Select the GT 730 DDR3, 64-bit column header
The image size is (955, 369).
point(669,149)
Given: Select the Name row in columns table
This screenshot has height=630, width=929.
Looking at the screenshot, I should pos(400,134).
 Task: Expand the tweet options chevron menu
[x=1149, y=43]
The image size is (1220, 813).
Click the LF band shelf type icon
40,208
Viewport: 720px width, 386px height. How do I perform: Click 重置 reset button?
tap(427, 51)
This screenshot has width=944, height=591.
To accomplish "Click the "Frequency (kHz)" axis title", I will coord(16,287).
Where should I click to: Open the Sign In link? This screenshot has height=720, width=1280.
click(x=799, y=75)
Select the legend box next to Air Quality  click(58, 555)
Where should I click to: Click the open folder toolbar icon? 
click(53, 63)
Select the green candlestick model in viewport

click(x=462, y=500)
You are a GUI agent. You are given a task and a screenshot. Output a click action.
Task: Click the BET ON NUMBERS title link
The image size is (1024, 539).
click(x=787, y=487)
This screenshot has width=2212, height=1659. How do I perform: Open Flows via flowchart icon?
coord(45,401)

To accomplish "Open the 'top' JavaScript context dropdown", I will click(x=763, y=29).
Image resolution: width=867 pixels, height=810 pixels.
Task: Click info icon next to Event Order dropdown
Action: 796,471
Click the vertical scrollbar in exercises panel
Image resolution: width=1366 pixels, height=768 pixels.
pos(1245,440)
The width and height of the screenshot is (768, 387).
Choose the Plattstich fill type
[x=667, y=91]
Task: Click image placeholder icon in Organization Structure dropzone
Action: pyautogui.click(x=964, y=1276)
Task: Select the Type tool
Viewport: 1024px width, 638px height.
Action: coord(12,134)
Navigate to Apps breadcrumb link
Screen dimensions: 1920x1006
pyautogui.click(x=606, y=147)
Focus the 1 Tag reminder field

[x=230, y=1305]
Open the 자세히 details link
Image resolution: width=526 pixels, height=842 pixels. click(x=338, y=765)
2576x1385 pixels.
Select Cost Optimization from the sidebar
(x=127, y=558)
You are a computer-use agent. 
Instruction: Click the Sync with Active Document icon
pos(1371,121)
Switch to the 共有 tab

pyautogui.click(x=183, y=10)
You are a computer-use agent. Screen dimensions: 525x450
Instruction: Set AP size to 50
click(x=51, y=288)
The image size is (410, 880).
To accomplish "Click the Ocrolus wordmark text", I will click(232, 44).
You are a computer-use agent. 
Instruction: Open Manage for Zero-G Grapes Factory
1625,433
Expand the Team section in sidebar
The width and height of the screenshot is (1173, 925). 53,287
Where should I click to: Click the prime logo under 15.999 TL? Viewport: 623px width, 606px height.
========================
### EXERCISE GOAL
Output every line of the records above as a JSON list of strings, one string per line, leaving out blank lines.

### SOLUTION TO THE PROBLEM
[
  "Select the GT 730 DDR3, 64-bit column header",
  "The image size is (955, 369).",
  "point(669,149)",
  "Given: Select the Name row in columns table",
  "This screenshot has height=630, width=929.",
  "Looking at the screenshot, I should pos(400,134).",
  " Task: Expand the tweet options chevron menu",
  "[x=1149, y=43]",
  "The image size is (1220, 813).",
  "Click the LF band shelf type icon",
  "40,208",
  "Viewport: 720px width, 386px height. How do I perform: Click 重置 reset button?",
  "tap(427, 51)",
  "This screenshot has width=944, height=591.",
  "To accomplish \"Click the \"Frequency (kHz)\" axis title\", I will coord(16,287).",
  "Where should I click to: Open the Sign In link? This screenshot has height=720, width=1280.",
  "click(x=799, y=75)",
  "Select the legend box next to Air Quality  click(58, 555)",
  "Where should I click to: Click the open folder toolbar icon? ",
  "click(53, 63)",
  "Select the green candlestick model in viewport",
  "click(x=462, y=500)",
  "You are a GUI agent. You are given a task and a screenshot. Output a click action.",
  "Task: Click the BET ON NUMBERS title link",
  "The image size is (1024, 539).",
  "click(x=787, y=487)",
  "This screenshot has width=2212, height=1659. How do I perform: Open Flows via flowchart icon?",
  "coord(45,401)",
  "To accomplish \"Open the 'top' JavaScript context dropdown\", I will click(x=763, y=29).",
  "Image resolution: width=867 pixels, height=810 pixels.",
  "Task: Click info icon next to Event Order dropdown",
  "Action: 796,471",
  "Click the vertical scrollbar in exercises panel",
  "Image resolution: width=1366 pixels, height=768 pixels.",
  "pos(1245,440)",
  "The width and height of the screenshot is (768, 387).",
  "Choose the Plattstich fill type",
  "[x=667, y=91]",
  "Task: Click image placeholder icon in Organization Structure dropzone",
  "Action: pyautogui.click(x=964, y=1276)",
  "Task: Select the Type tool",
  "Viewport: 1024px width, 638px height.",
  "Action: coord(12,134)",
  "Navigate to Apps breadcrumb link",
  "Screen dimensions: 1920x1006",
  "pyautogui.click(x=606, y=147)",
  "Focus the 1 Tag reminder field",
  "[x=230, y=1305]",
  "Open the 자세히 details link",
  "Image resolution: width=526 pixels, height=842 pixels. click(x=338, y=765)",
  "2576x1385 pixels.",
  "Select Cost Optimization from the sidebar",
  "(x=127, y=558)",
  "You are a computer-use agent. ",
  "Instruction: Click the Sync with Active Document icon",
  "pos(1371,121)",
  "Switch to the 共有 tab",
  "pyautogui.click(x=183, y=10)",
  "You are a computer-use agent. Screen dimensions: 525x450",
  "Instruction: Set AP size to 50",
  "click(x=51, y=288)",
  "The image size is (410, 880).",
  "To accomplish \"Click the Ocrolus wordmark text\", I will click(232, 44).",
  "You are a computer-use agent. ",
  "Instruction: Open Manage for Zero-G Grapes Factory",
  "1625,433",
  "Expand the Team section in sidebar",
  "The width and height of the screenshot is (1173, 925). 53,287",
  "Where should I click to: Click the prime logo under 15.999 TL? Viewport: 623px width, 606px height."
]